Statistical Modeling, Causal Inference, and Social Science 2025-02-07
Mark Tuttle shares this quote from Leslie Lenert:
Deep fakes threaten truth everywhere, but particularly in science. Content provenance means data provenance, information provenance and knowledge provenance. It is the chain of provenance that will establish what is truth.
I don’t know about that, but I thought I’d share it with you. It reminds me a bit of our discussion of how plagiarism is often used to mask misunderstanding.
Remember when the prominent statistics professor Ed Wegman copied a wikipedia article for a paper that he claimed he was writing–and, in doing the copying, he introduced errors? I don’t think he ever apologized for that! Nowadays, I guess he wouldn’t even bother with wikipedia–he’d just copy some chatbot output that was in part trained on wikipedia.
Of course, if all Weggy’s gonna do is copy over some chatbot output, then the journal editors could cut out the middleman and run the chatbot and print its output themselves–or the readers of the journal could cut out the middleman and save $1400-$2800 each by just running the chatbot themselves.

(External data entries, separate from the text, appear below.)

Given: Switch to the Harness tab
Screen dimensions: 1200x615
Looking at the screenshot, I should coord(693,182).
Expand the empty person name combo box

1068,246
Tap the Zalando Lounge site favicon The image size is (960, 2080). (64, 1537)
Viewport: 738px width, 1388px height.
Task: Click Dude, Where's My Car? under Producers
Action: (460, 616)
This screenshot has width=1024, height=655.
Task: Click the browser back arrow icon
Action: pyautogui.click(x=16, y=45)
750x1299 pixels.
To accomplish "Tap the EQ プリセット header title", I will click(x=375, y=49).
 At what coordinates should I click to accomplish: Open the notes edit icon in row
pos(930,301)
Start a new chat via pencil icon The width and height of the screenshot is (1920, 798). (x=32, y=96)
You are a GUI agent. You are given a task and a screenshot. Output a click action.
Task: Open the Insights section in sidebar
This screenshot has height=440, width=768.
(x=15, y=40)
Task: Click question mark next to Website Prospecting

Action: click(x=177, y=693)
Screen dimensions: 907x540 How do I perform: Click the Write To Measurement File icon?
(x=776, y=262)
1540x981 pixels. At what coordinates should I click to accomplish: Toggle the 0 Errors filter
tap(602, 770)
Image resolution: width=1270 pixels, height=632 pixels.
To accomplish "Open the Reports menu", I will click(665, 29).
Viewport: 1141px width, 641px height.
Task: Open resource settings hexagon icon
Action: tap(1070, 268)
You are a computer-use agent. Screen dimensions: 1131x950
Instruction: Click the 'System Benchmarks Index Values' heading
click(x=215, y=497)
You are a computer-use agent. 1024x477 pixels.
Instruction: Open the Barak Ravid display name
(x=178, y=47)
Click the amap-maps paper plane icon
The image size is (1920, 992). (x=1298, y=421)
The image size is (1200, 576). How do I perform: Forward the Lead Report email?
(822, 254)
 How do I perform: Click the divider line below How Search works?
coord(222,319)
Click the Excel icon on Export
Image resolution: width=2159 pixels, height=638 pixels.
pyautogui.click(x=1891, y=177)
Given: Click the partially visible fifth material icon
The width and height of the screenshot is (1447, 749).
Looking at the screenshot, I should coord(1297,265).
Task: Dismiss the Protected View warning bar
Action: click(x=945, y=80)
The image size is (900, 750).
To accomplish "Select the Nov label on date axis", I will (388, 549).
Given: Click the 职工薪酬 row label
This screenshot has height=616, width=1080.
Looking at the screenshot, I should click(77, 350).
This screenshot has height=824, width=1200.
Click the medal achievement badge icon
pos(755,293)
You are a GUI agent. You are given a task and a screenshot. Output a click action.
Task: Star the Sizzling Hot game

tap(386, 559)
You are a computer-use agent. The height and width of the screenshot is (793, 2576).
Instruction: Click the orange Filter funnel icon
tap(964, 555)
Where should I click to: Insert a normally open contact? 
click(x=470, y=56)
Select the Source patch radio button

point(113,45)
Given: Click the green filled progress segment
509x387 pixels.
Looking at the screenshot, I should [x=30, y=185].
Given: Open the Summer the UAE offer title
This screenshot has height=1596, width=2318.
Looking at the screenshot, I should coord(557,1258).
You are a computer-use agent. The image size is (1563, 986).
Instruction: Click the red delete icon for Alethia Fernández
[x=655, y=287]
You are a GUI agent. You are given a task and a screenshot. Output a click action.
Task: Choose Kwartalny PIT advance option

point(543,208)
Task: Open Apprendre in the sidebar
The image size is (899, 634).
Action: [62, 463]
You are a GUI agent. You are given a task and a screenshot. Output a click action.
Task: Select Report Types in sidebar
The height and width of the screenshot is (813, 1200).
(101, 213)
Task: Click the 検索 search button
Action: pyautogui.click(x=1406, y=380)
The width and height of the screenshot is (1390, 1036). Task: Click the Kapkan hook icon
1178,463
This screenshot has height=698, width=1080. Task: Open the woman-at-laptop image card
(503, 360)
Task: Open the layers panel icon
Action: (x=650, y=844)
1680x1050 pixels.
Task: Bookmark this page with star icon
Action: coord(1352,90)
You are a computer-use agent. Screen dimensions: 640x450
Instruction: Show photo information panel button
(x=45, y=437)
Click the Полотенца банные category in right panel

The bad thing about the article being produced as it was is that (a) at best it adds nothing to the literature, being a repeat of something that’s much more easily accessible on wikipedia, (b) it introduced an error, so it was actually worse than Wikipedia, (c) it appeared in an authoritative-looking source, which could mislead the few people who read it–I just looked up the article on google scholar and it has 6 citations, which isn’t a lot but it ain’t zero either–I’ve published lots and lots of articles that have fewer than 6 citations!–, (d) it rewarded and thus continued to incentivize scholarly misconduct, and (e) various people around the world were paying $1400-$2800 for this crap.
The only reason anyone would prefer this article instead of the wikipedia version is that it had the imprimatur of a prominent statistics professor. But that’s a bad thing, not a good thing, given that the article contained errors. Also, the article didn’t credit the wikipedia article that it was ripping off, so there was no easy way for readers to track down the good stuff that was diluted and adulterated to prepare this particular brew.
It was the same story when Chrissy Hesse, a prominent math professor (I heard a rumor that, several decades ago, he was the third-youngest math professor in Germany!) copied chess stories without clear attribution for his book, again introducing errors while covering his tracks in a way that had the effect of making it harder for readers to learn the truth. That was just chess, and Wegman was trying to derail climate change research, but it’s the same general idea.
Prospects for the future
Recall Lenert’s above-quoted remark. Going forward, there should be less demand for noisy aggregators such as Wegman and Hesse, because the job of “noisy aggregation of material already on the internet” is already done well by chatbots. On the other hand, there could be more demand for credentialed authorities such as Wegman and Hesse to give their stamp of approval for such summaries. At best, this could be done by the authority figures running the chatbot themselves and then carefully reading and editing the output before endorsing it. At worst, the authority figures could run the chatbot–or maybe outsource that menial-seeming job to a student–and not read it at all before endorsing it. Also, no need for them to ever admit it came from a chatbot, in the same way that they did not earlier admit when they ripped off particular sources.
If you can fake the text, you can fake the chain of provenance too. And a demand for authority figures would seem to create its own perverse incentives. So I’m concerned.